Rajendra Mishra School of Engineering Entrepreneurship
- Type: Public
- Established: 2010
- Parent institution: Indian Institute of Technology Kharagpur
- Director: Virendra Kumar Tewari
- Head: C. S. Kumar
- Location: Kharagpur, West Bengal, India 22°19′10.97″N 87°18′35.87″E﻿ / ﻿22.3197139°N 87.3099639°E
- Nickname: RMSoEE
- Website: www.see.iitkgp.ac.in

= Rajendra Mishra School of Engineering Entrepreneurship =

Entrepreneurship school in India

Rajendra Mishra School of Engineering Entrepreneurship is the entrepreneurship school of Indian Institute of Technology Kharagpur which offers graduate and doctoral programs in entrepreneurship for engineers.

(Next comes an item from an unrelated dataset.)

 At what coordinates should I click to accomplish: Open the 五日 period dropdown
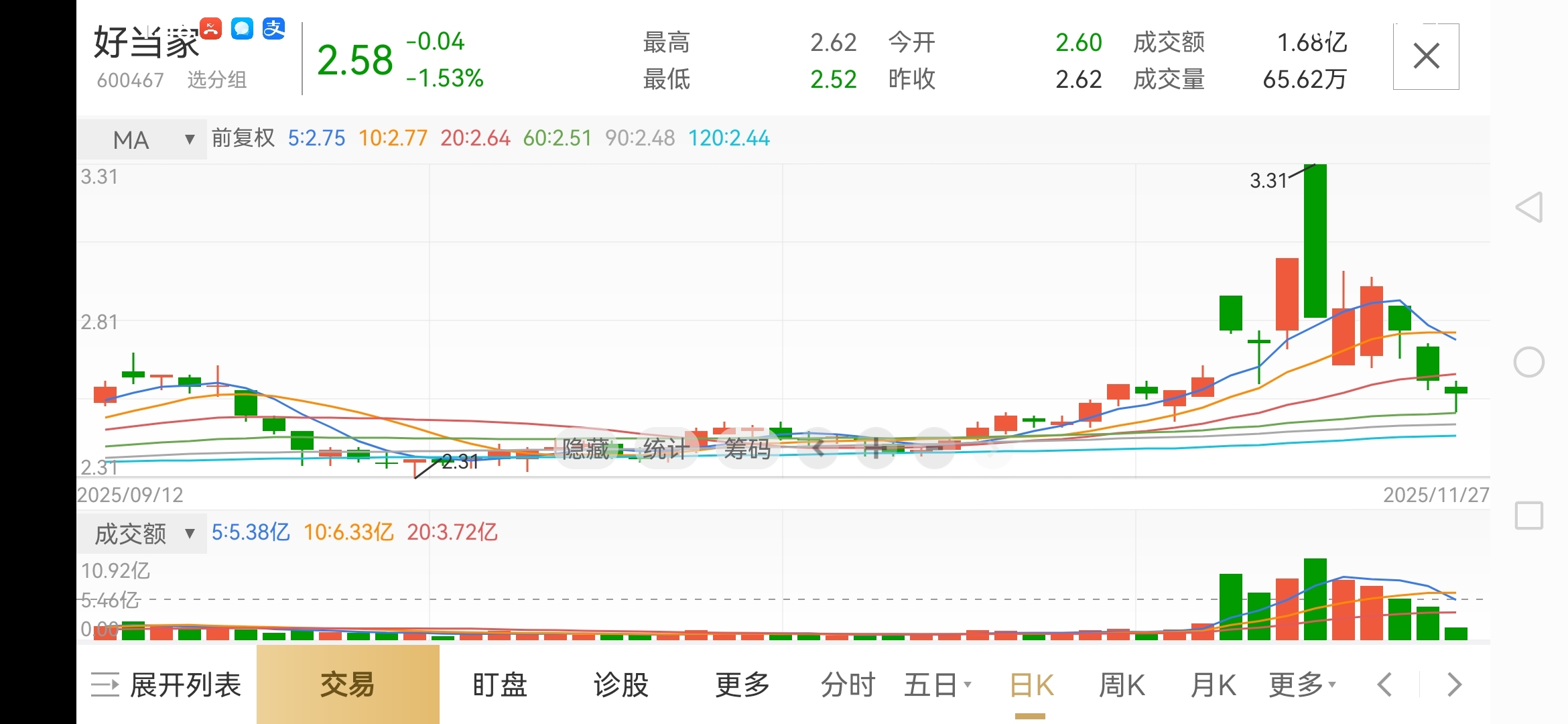tap(937, 685)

The school also offers an option to all the undergraduate students of IIT Kharagpur to opt for an integrated dual degree course, which would offer them a master's degree in entrepreneurship apart from a bachelor's degree in the respective branch of engineering the student may be enrolled in. Besides classroom education, it aims to provide practical experience as well as seed funding to the aspiring entrepreneurs of IIT Kharagpur.

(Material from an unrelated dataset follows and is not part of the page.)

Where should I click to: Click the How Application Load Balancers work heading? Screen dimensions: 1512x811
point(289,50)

== Establishment and growth ==
Aiming to integrate the practice and academic aspects of entrepreneurship in IIT Kharagpur, the school was established in 2010, and was later named after Late Professor Rajendra Mishra, who was one of the founders of IIT Kharagpur in 1951. It was set up with generous grants from IIT Kharagpur alumni, including the sons of late Professor Mishra - Devendra Mishra and Amarendra Mishra, who also are the alumni of IIT Kharagpur. In 2017, the school has joined hands with Pepperdine University of the United States to boost the entrepreneurship initiative and technological knowledge exchange.

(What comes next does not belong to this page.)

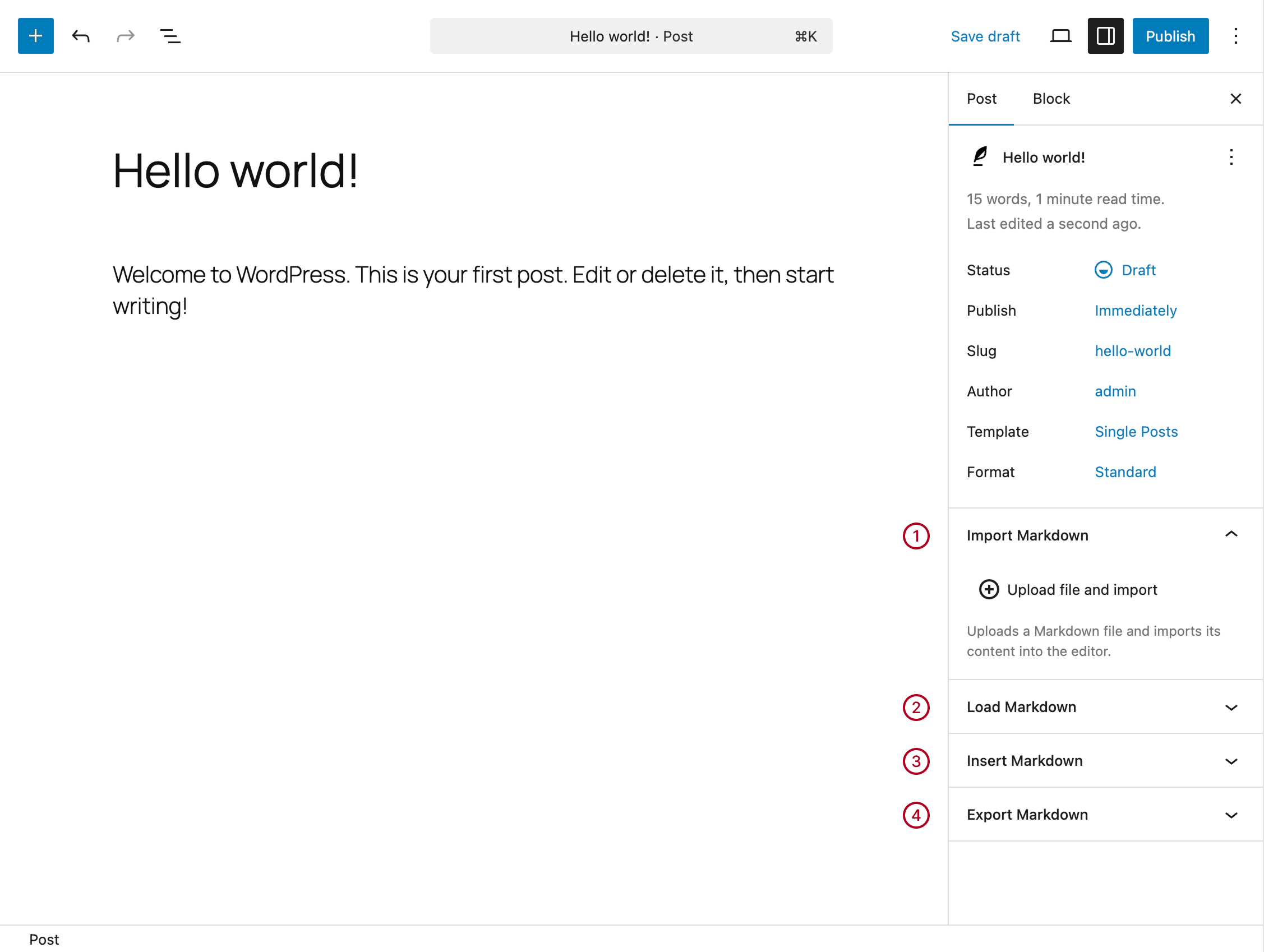Viewport: 1264px width, 952px height.
Task: Open post actions via sidebar kebab menu
Action: click(1231, 157)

== Facilities and support for entrepreneurial development ==
Besides classroom education, the school aims to provide practical experience as well as seed funding to its students. The seed funds are arranged either by grants from the alumni, or by grants from the Government of India. Each student of the school is provided two mentors, one from within the institute and one external mentor, usually an established entrepreneur. The school building within the IIT Kharagpur campus also houses incubators.